General characteristics
- Class & type: Crocus-class brig-sloop
- Type: Brig-sloop
- Tons burthen: 25254⁄94, or 263, or 265 (bm)
- Length: Overall: 92 ft (28.0 m); Keel: 72 ft 6+5⁄8 in (22.1 m);
- Beam: 25 ft 7 in (7.8 m)
- Depth of hold: 12 ft 8+1⁄2 in (3.9 m)
- Sail plan: Brig rigged
- Complement: 86
- Armament: 2 × 6-pounder bow chasers; 12 × 24-pounder carronades;

= HMS Wolf (1814) =

Naval brig (1813-1825), and merchantman and whaler (1826-1837)

HMS Wolf was a 14-gun brig of the Royal Navy that was launched in 1814 from Woolwich Dockyard, too late for the war. The Navy sold her 1825 and she then became a merchant and whale fishing vessel. She was wrecked in the South Seas in 1837.

==Naval career==
Wolf sailed to Sheerness on 22 September 1814.

Commander Bernard Yeoman commissioned her on 5 December 1819 for the Cork station. He then sailed her on 27 February 1819. She served on the Irish Station in 1819.

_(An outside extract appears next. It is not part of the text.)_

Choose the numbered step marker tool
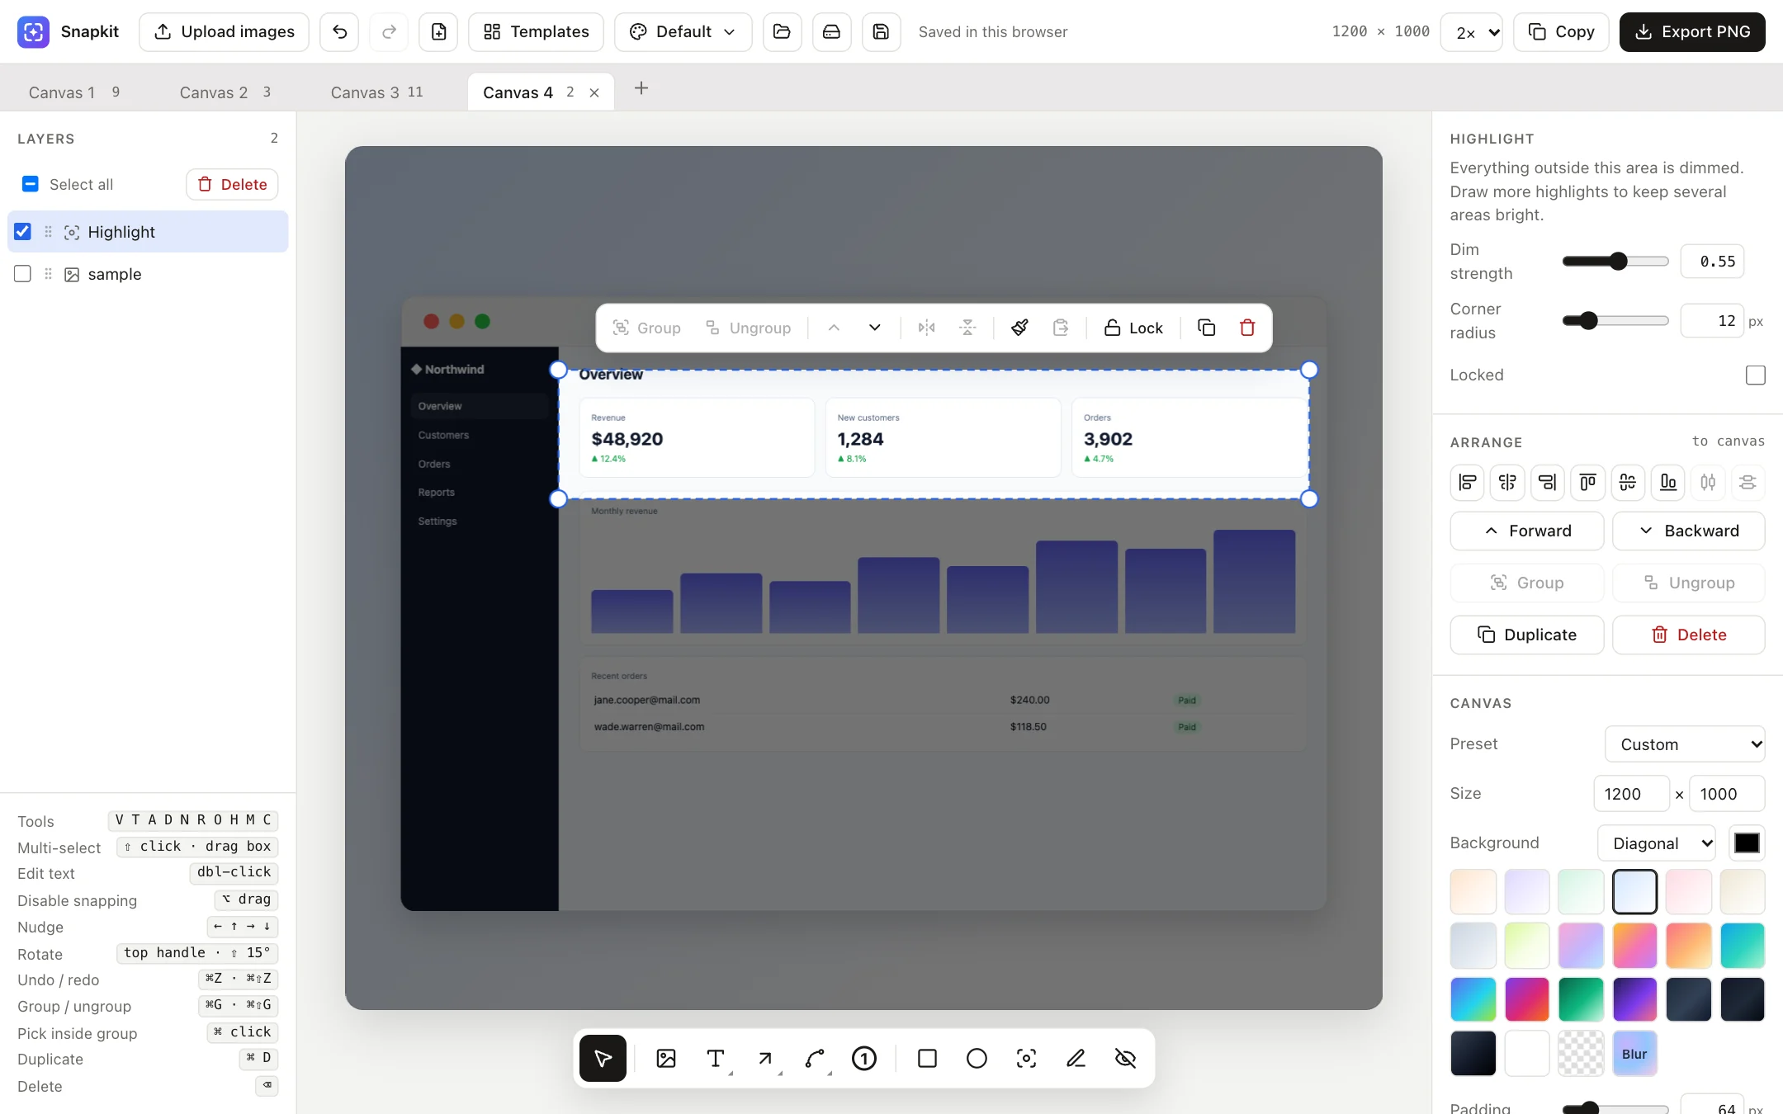tap(864, 1058)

When His Majesty King George visited Dublin in 1821, Wolf was part of the naval escort. Yeoman frequently dined with His Majesty on HMY Royal George, and while the king was in Dublin, Yeoman lived with the household, attended the king in public, and was generally considered as forming part of the royal suite.

==Commercial service==
Wolf paid off in 1825. The Admiralty listed her for sale at Plymouth on 27 January 1825, and she sold that same day to Thomas S. Benson for £3,1000.

Wolf first appeared in Lloyd's Register (LR) in the volume for 1826.

She underwent several changes of ownership. She was working as a whaler in the Pacific Ocean when she hit an uncharted rock (now called Wolf Rock) on 6 August 1837 off Lord Howe Island, and sank.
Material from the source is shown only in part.